Prudentemente, deu ele férias à mulher que o ajuda. Melhor que ela fique em casa com os seus. Consegui lhe explicar como se usa o vídeo do celular. E assim temos feito. Acordamos cedo, os dois. Arrumo um café como posso, e ele faz o mesmo. Pelo celular, nos vemos e conversamos. Ele se perde, às vezes, e nos perdemos de ver. Eu explico. Com prazer. Quantas vezes esse homem me explicou a bondade na minha vida?! Coloco uma música ao fundo e sorvemos a quentura do café. E a conversa amorosa entre pai e filho.

O dia, gasto no hospital. Ele me espera à noite para nos vermos como nos é permitido pela prudência. Ontem, ele me perguntou quanto tempo esse vírus iria permanecer, me mostrou suas preocupações com os que não têm como se cuidar. Chorou, lembrando o bairro pobre em que vivemos. Como estarão se ajeitando? Se pudesse pinçar uma qualidade do meu pai, do meu bom José, diria, "É um homem que pensa nos outros e que, com os outros, se importa".

Expliquei que vamos sofrer, mas que vamos vencer mais essa dor. Ele, levando a mão ao coração, como se tentasse abafar o seu medo, pediu que eu tomasse cuidado, que eu era tudo o que ele tinha. E chorou. E, sem que eu antes respondesse, prosseguiu dizendo que Deus protege quem aos outros protege.

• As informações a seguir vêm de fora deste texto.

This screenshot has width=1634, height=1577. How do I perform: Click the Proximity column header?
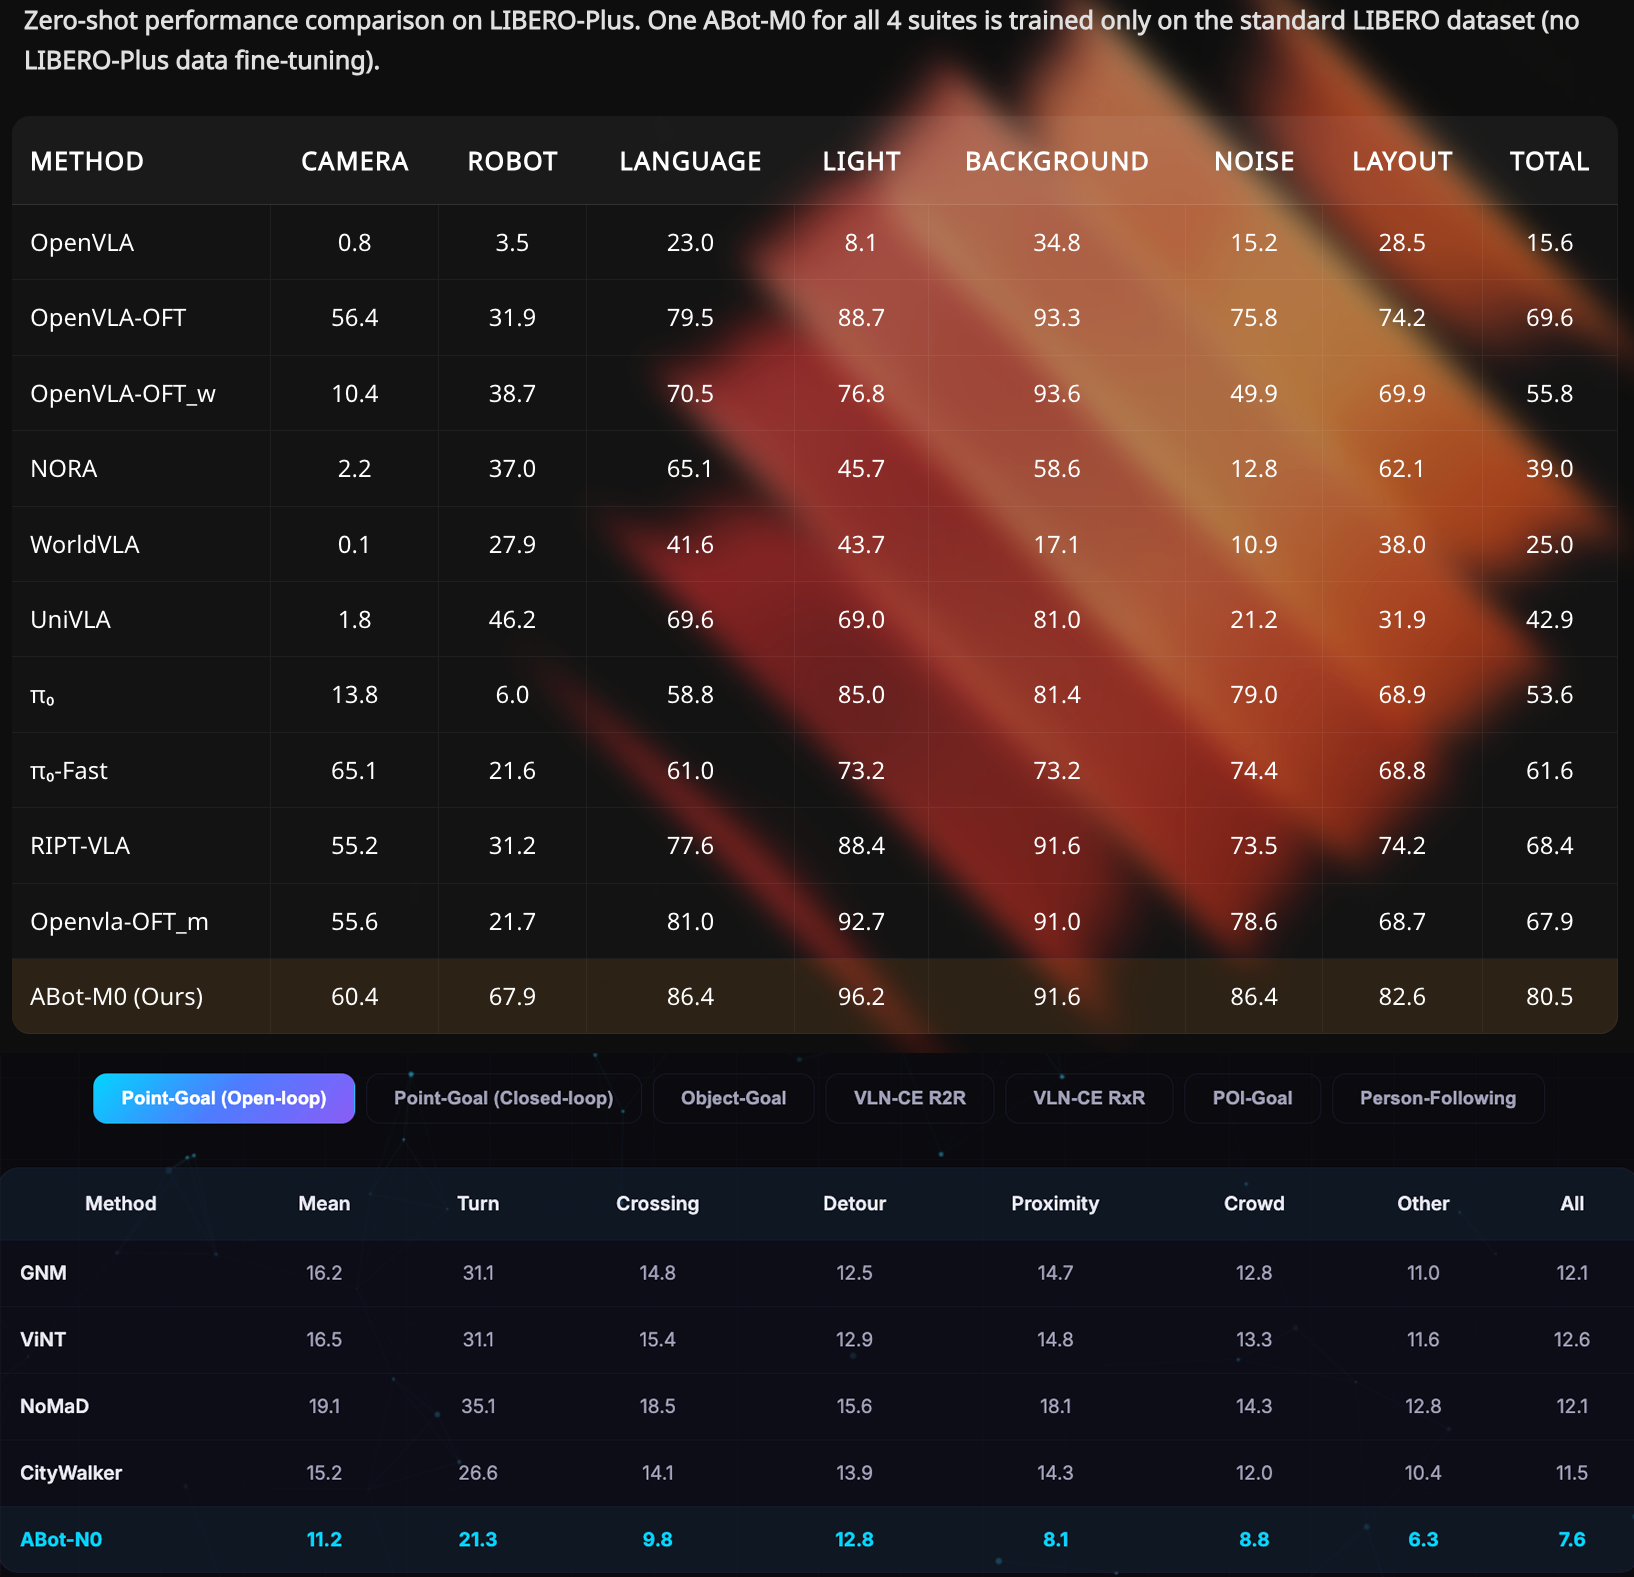pyautogui.click(x=1054, y=1203)
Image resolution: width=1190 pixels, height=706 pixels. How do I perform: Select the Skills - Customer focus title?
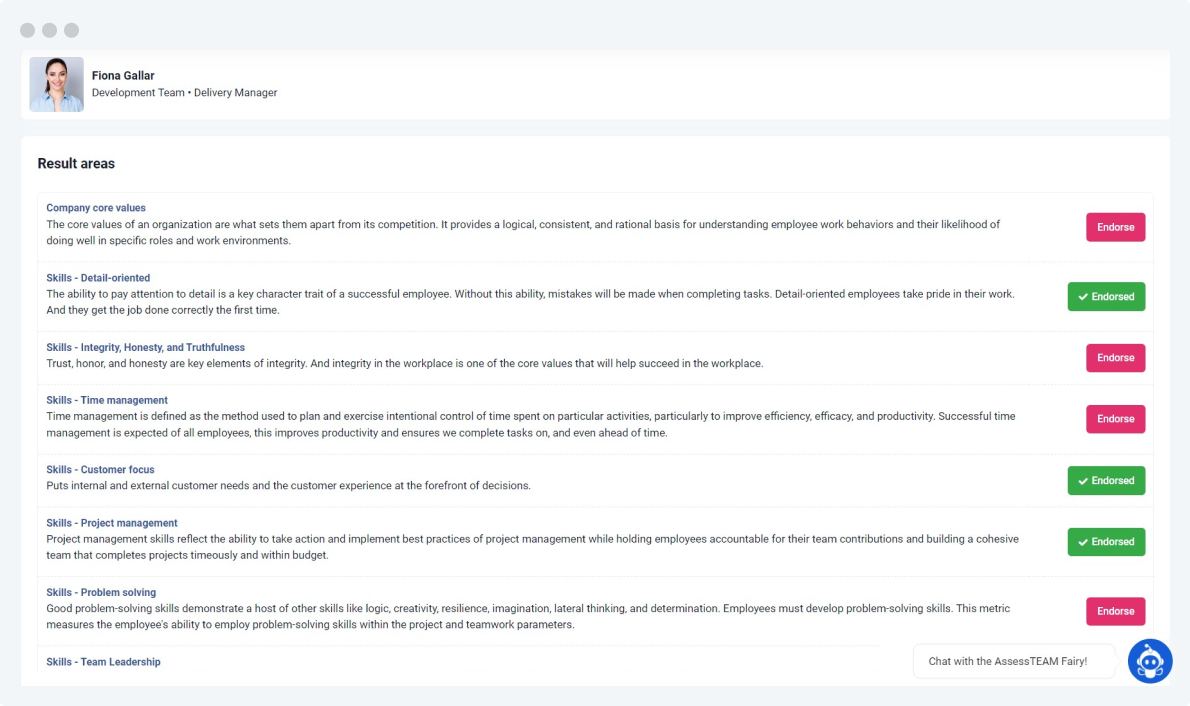tap(100, 469)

Acreditamos, ele e eu, no mesmo Deus. No que respeita as escolhas dos homens, mas que os ilumina quando se abrem para a sua luz.

Que a escuridão da separação, do confinamento, ajude as pessoas a caminharem dentro delas mesmas. Caminhos difíceis de serem percorridos. A preguiça esconde o belo. E que, quando novamente pudermos dar as mãos, saibamos valorizar o prazer do caminhar acompanhados.

Dia 19, dia de São José, meu pai fez aniversário. Pela primeira vez, não nos abraçamos. Nossa festa foi nos sentimentos. É assim que tem que ser. O amor é responsável.